We included randomised and quasi-randomised studies with AS patients and where at least one of the comparison groups received physiotherapy. The main outcomes of interest were pain, stiffness, spinal mobility, physical function and patient global assessment.


Two reviewers independently selected trials for inclusion, extracted data and assessed trial quality. Investigators were contacted to obtain missing information.

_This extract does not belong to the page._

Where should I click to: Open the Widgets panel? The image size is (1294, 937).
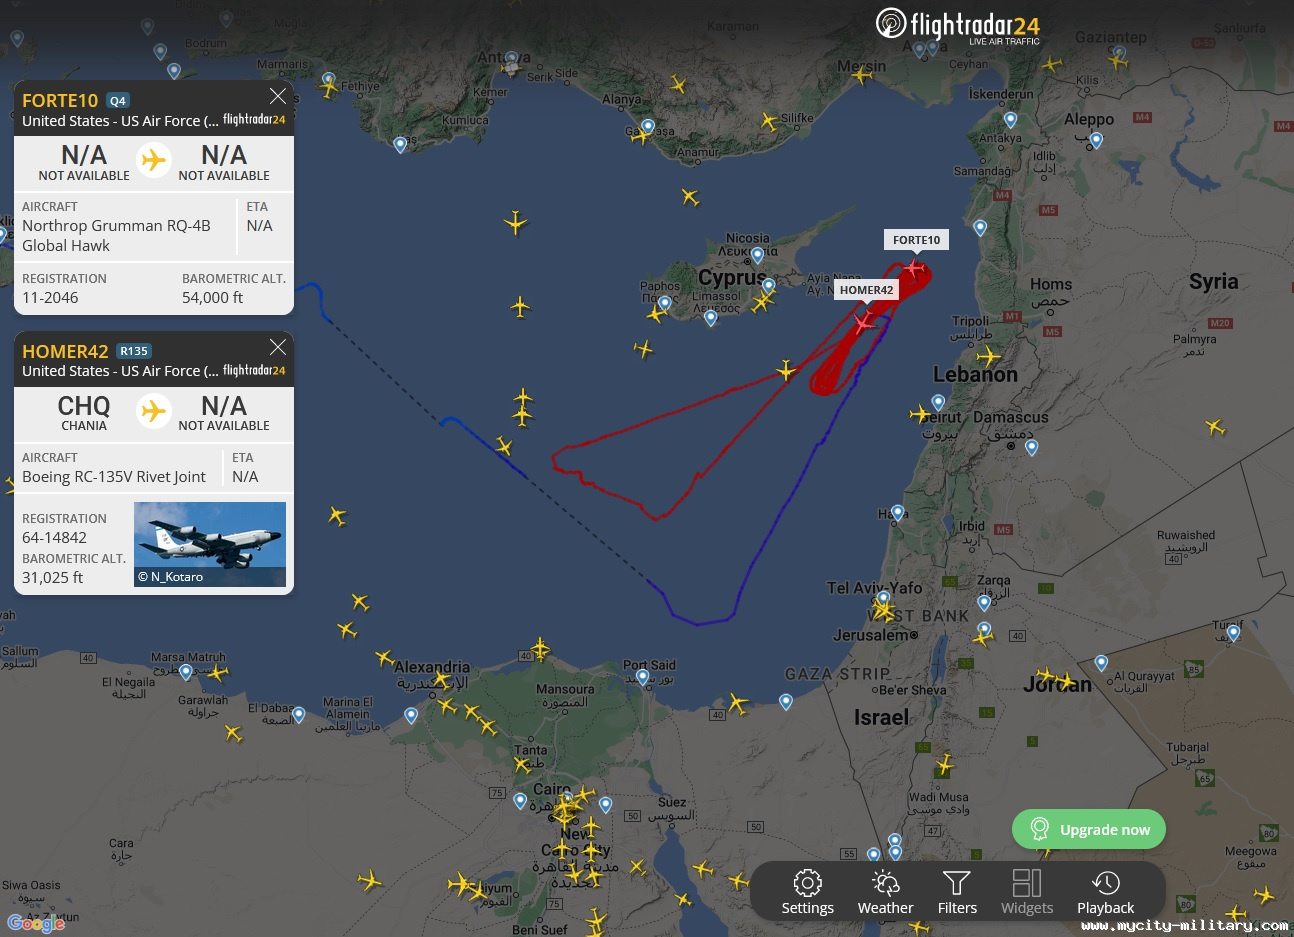tap(1027, 892)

Eleven trials with a total of 763 participants were included in this updated review. Four trials compared individualised home exercise programs or a supervised exercise program with no intervention and reported low quality evidence for effects in spinal mobility (Relative percentage differences (RPDs) from 5-50%) and physical function (four points on a 33-point scale). Three trials compared supervised group physiotherapy with an individualised home-exercise program and reported moderate quality evidence for small differences in spinal mobility (RPDs 7.5-18%) and patient global assessment (1.46 cm) in favour of supervised group exercises. In one study, a three-week inpatient spa-exercise therapy followed by 37 weeks of weekly outpatient group physiotherapy (without spa) was compared with weekly outpatient group physiotherapy alone; there was moderate quality evidence for effects in pain (18%), physical function (24%) and patient global assessment (27%) in favour of the combined spa-exercise therapy. One study compared daily outpatient balneotherapy and an exercise program with only exercise program, and another study compared balneotherapy with fresh water therapy. None of these studies showed significant between-group differences. One study compared an experimental exercise program with a conventional program; statistically significant change scores were reported on nearly all spinal mobility measures and physical function in favour of the experimental program.


The results of this review suggest that an individual home-based or supervised exercise program is better than no intervention; that supervised group physiotherapy is better than home exercises; and that combined inpatient spa-exercise therapy followed by group physiotherapy is better than group physiotherapy alone.